### Prompt:
Look through the data below and work out how many lines contain the string "question". Give the number alone.

(Supplied data Opens)

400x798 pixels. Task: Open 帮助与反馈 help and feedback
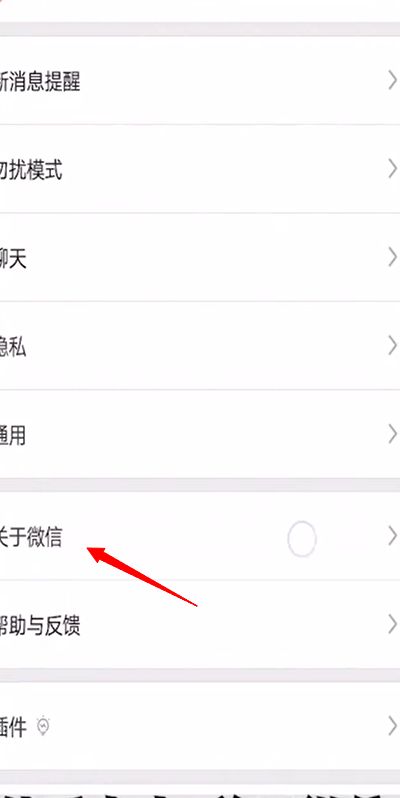tap(200, 624)
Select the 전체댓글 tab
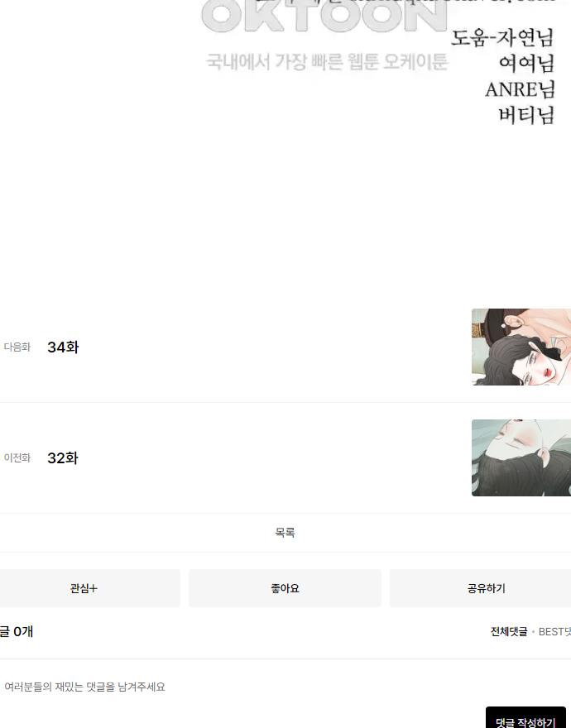The width and height of the screenshot is (571, 728). 509,631
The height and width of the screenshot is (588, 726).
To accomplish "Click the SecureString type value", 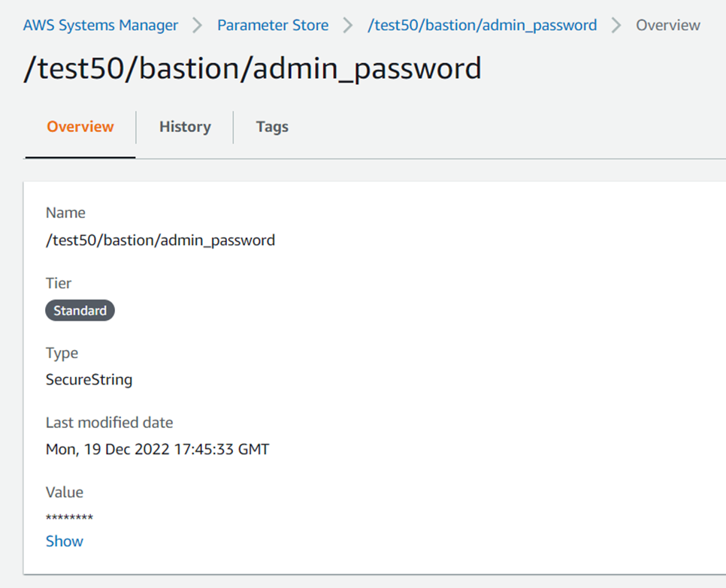I will [x=89, y=380].
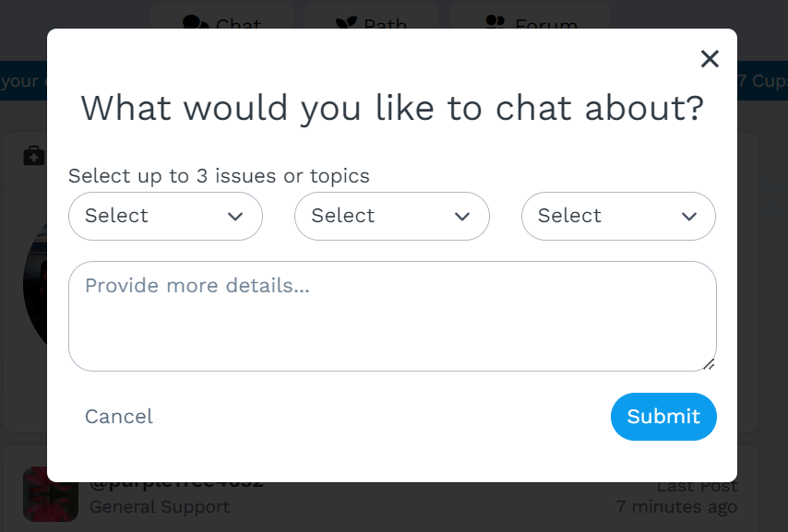Submit the chat topic form

pos(663,417)

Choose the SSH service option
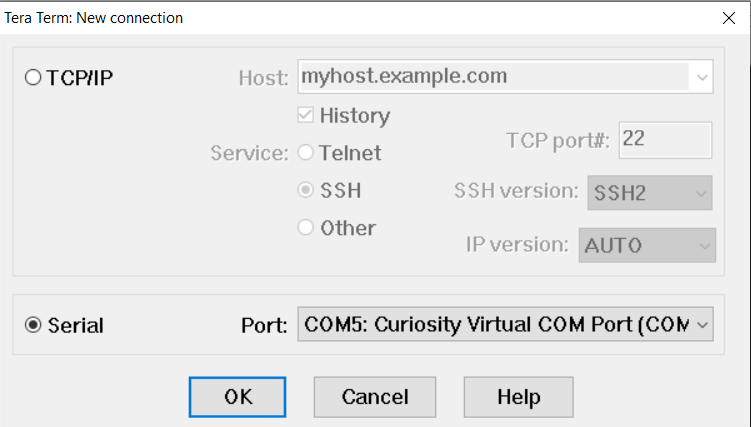[307, 191]
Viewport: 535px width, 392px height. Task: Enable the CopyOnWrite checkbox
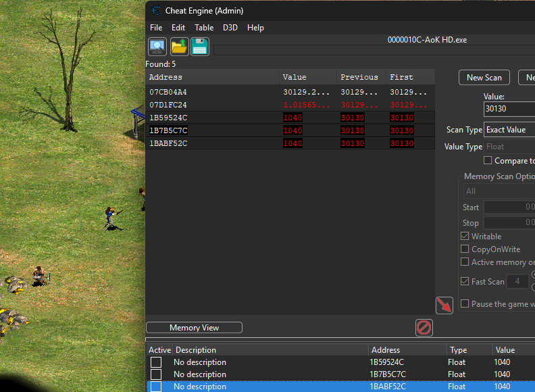tap(465, 249)
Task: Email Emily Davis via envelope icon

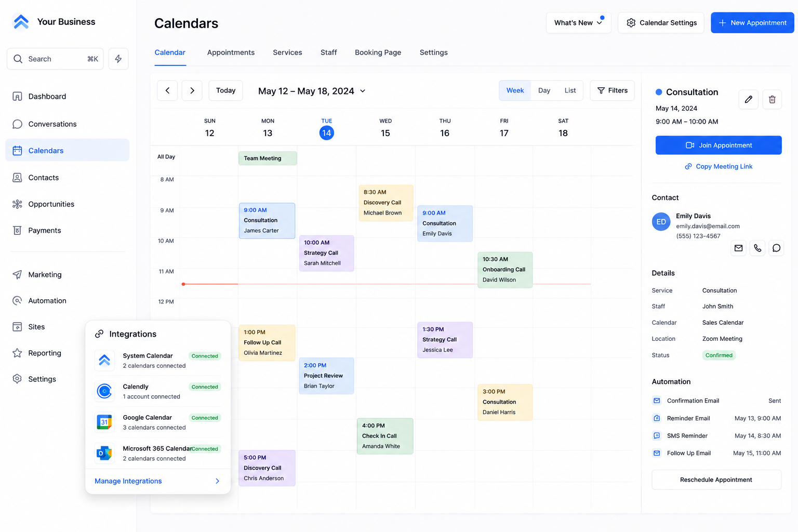Action: 738,248
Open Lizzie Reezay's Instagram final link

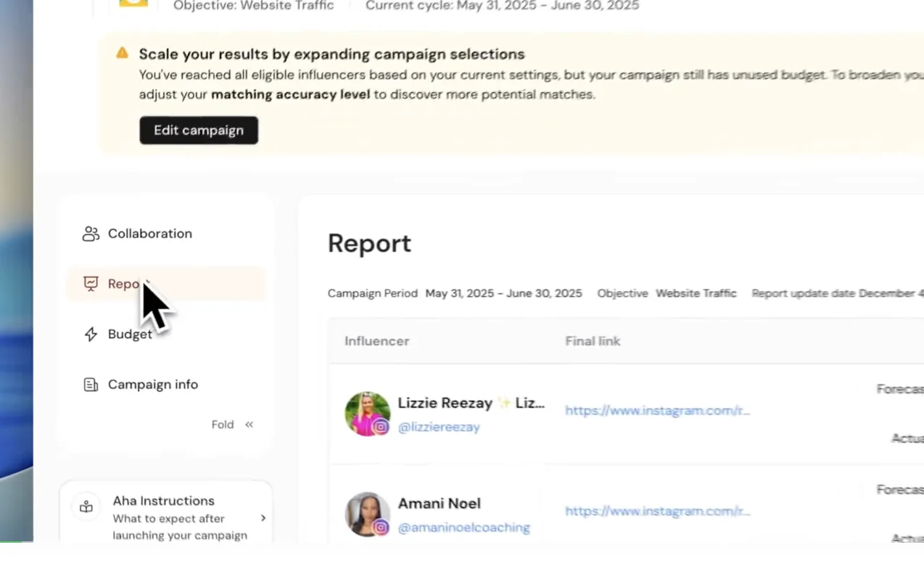(x=657, y=411)
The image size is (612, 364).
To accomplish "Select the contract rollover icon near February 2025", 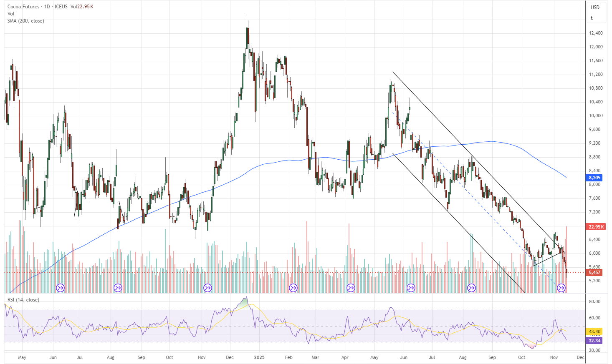I will tap(293, 288).
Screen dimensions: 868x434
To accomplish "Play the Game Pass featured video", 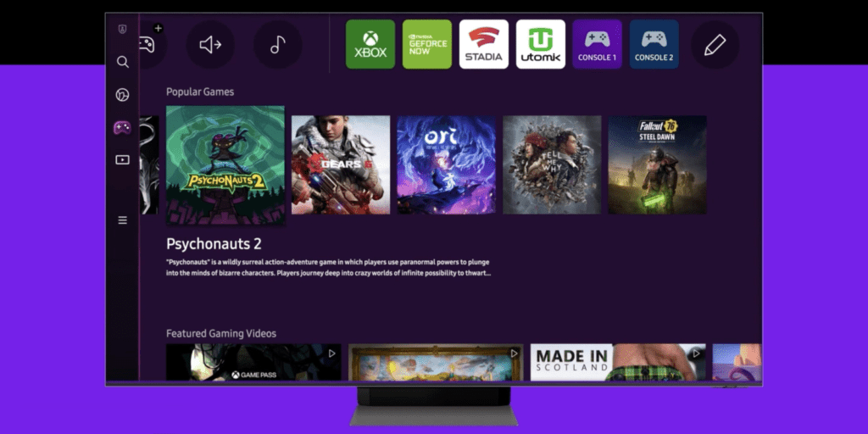I will [253, 362].
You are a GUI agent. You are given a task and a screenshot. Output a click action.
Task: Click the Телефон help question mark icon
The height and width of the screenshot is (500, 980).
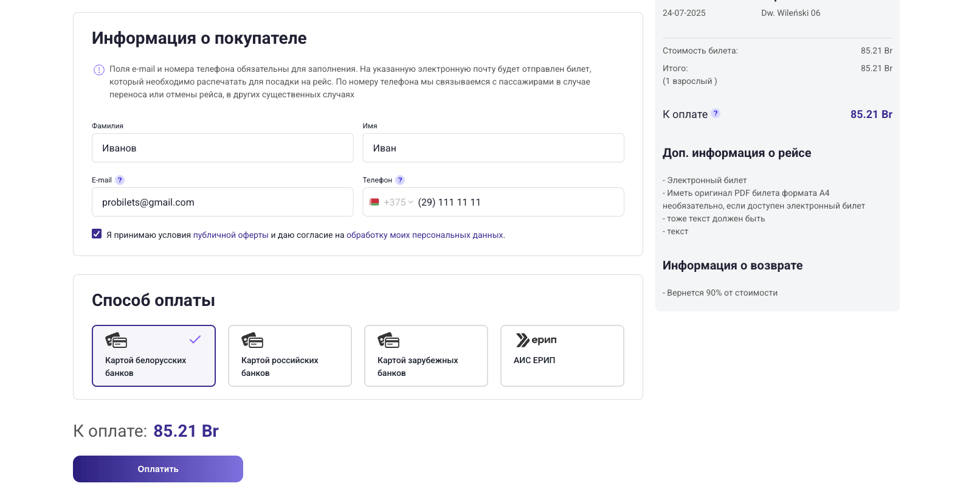click(399, 180)
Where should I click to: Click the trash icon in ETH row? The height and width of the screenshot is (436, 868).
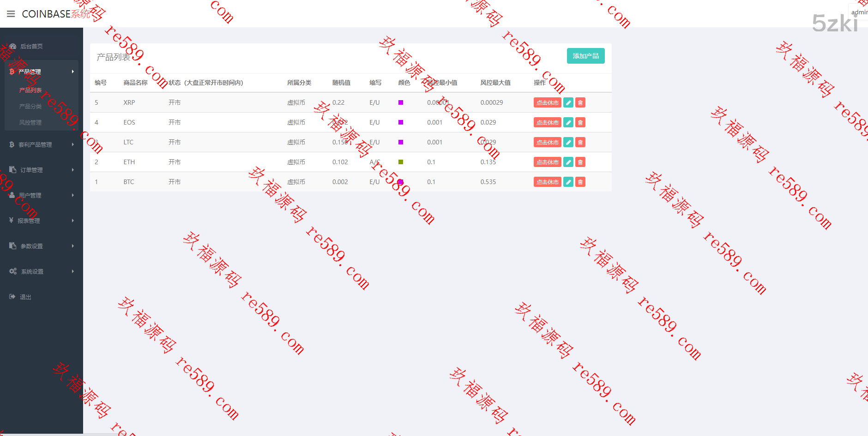580,162
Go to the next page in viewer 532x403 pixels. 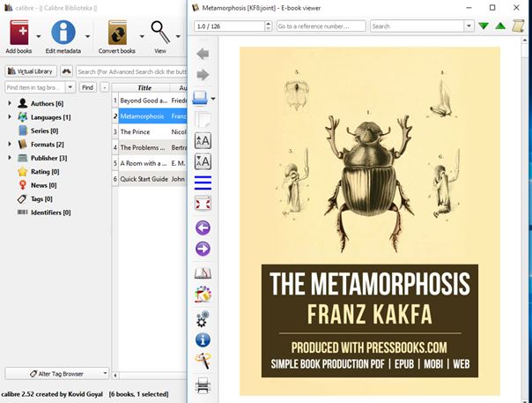tap(203, 249)
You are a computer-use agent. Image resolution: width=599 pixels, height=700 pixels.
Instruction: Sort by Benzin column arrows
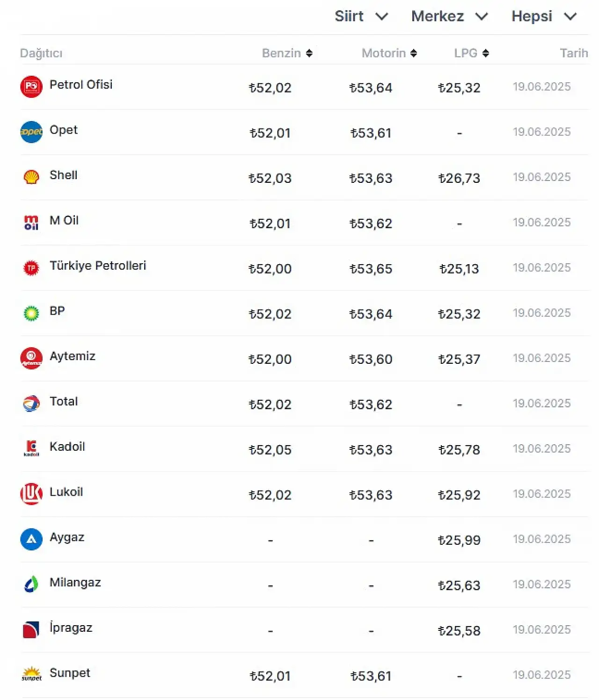click(309, 53)
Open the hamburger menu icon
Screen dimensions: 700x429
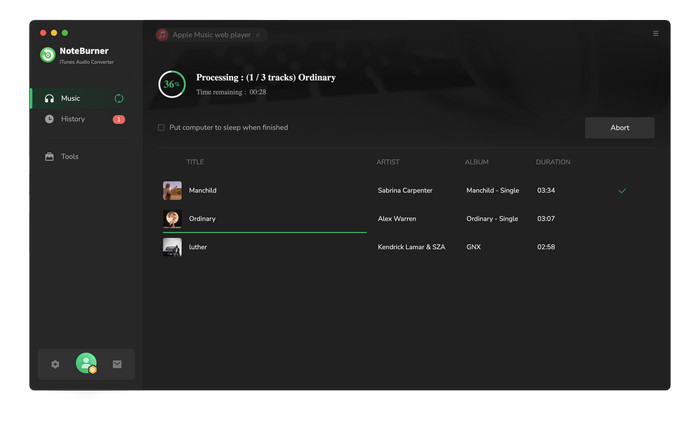[x=655, y=33]
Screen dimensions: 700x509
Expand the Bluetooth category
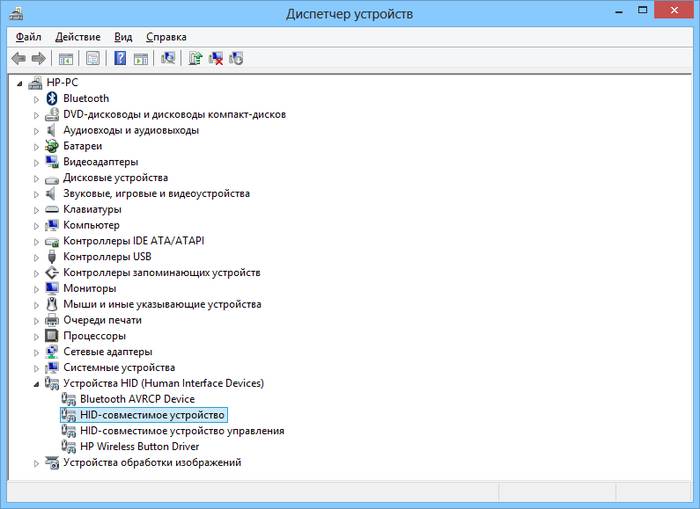pos(37,99)
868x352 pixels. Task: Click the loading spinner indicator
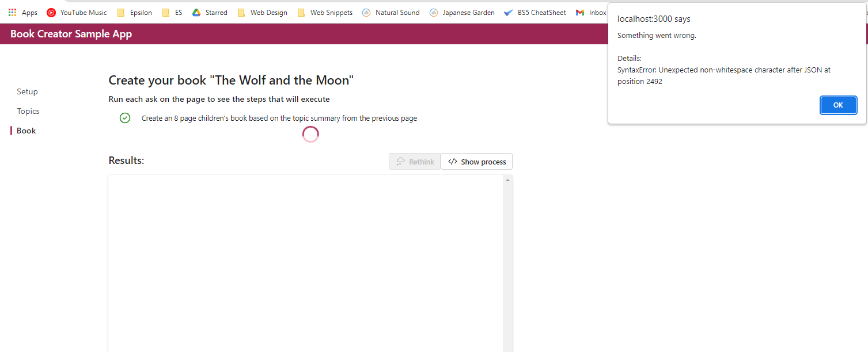tap(310, 133)
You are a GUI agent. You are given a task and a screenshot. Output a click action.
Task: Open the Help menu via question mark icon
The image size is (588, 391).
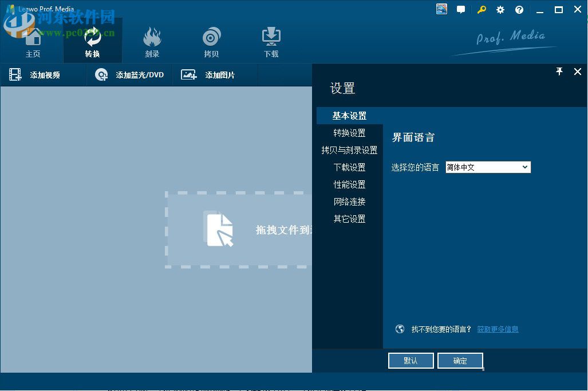click(x=519, y=9)
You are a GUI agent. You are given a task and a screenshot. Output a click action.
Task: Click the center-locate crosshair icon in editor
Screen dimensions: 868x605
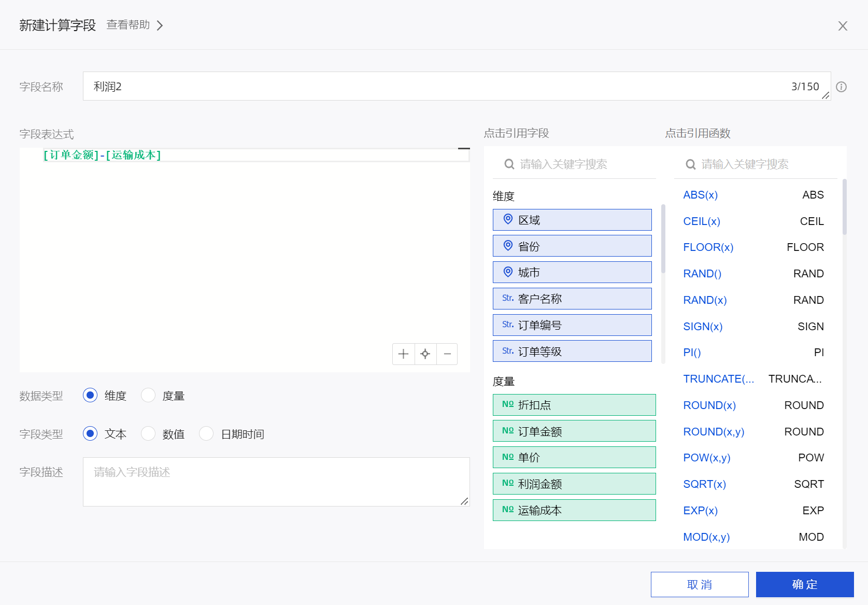pos(425,354)
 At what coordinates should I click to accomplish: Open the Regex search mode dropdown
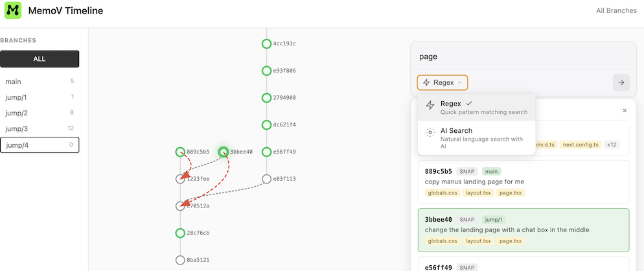(x=443, y=82)
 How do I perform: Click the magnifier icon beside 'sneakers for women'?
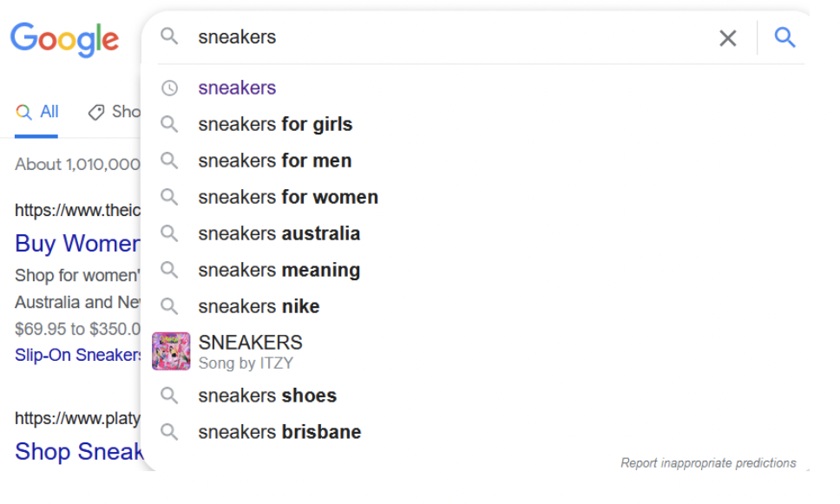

(Supplied data Closes)

### Answer:
2